Словами огня и леса Том 1 и Том 2 (СИ) - Дильдина Светлана. Страница 47

— Бьется… я видел человеческие сердца, но ни разу не подумал взглянуть, какое оно у энихи.

— Посмотри… — мальчишка развернулся к брату спиной, прислонился, словно к стене. Надежной… Он все еще дышал слишком неровно, и бока вздымались. — Мне не жаль. А хочешь — завтра принесу тебе из леса? Я видел следы самки у Атуили.

Пальцы пробежали по груди Кайе, очерчивая круг:

— На что похоже твое…

Старший очнулся, вскинулся:

— Пора — возвращаются, слышишь? Будет тебе энихи сегодня.

Какой праздник без игр и Круга, и без диких зверей? А человек — тоже хищник, и весело наблюдать, кто кого. Нет нужды брать для Круга простых жителей, есть и преступившие закон.

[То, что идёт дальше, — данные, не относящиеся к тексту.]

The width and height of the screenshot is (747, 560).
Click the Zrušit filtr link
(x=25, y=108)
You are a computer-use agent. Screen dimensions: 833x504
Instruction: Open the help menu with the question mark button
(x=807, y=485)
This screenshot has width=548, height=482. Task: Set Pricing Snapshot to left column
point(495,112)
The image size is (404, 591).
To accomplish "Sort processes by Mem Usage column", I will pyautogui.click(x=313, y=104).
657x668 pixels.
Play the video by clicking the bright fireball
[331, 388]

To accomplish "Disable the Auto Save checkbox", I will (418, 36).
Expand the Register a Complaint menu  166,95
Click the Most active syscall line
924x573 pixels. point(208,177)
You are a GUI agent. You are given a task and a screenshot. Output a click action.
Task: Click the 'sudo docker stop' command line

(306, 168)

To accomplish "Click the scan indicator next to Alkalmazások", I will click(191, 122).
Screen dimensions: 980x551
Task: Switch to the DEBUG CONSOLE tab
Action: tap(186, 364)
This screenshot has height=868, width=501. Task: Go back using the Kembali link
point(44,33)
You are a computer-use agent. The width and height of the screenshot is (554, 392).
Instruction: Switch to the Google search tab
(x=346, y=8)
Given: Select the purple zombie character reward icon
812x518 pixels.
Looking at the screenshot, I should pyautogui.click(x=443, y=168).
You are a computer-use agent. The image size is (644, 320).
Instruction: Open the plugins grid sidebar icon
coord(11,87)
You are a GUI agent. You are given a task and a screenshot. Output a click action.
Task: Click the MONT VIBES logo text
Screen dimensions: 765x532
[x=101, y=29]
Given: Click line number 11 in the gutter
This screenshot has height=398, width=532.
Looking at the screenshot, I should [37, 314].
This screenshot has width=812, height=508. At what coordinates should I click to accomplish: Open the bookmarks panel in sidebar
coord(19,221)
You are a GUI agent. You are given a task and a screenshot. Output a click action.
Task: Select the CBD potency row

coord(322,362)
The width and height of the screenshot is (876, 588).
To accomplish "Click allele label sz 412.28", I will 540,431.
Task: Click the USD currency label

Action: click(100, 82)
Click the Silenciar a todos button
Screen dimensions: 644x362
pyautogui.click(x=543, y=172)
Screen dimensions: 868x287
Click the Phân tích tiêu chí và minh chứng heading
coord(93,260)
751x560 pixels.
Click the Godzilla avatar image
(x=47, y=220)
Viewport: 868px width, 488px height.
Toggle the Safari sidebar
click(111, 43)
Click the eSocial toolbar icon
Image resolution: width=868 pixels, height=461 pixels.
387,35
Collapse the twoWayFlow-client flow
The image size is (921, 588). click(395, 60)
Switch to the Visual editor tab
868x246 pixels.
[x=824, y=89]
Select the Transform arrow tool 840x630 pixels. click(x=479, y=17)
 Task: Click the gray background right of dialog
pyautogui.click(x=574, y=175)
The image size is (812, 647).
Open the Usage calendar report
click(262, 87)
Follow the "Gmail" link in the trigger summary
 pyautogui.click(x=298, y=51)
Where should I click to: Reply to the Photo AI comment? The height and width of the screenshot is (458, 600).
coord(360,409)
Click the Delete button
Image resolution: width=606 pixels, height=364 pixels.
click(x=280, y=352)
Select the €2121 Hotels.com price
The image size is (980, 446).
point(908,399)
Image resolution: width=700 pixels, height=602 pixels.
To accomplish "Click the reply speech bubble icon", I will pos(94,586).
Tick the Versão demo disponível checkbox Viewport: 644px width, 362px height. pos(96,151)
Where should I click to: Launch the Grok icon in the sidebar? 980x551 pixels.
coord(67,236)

Так человеку, чьи проступки не столь велики, дают возможность сохранить себе жизнь — почему бы нет? Сумеет продержаться, тем более убить хищника — отпустят живым, изгонят за пределы Асталы. Развлечение хорошее, яркое.

Сколько раз видел подобное… И медведь был, и волки-итара. Да мало ли забав можно изобрести! Сегодня молодого энихи выпустили. Преступившему закон все равно умирать, а здесь, в праздник, хоть надежда есть. А Къятта впервые спросил:

— А ты не хочешь быть на месте этого зверя?

— Нет.

— Почему?

— Потому что мне просто справиться с ним, — кивнул, указывая на пригнувшуюся в ожидании хищника фигуру человека.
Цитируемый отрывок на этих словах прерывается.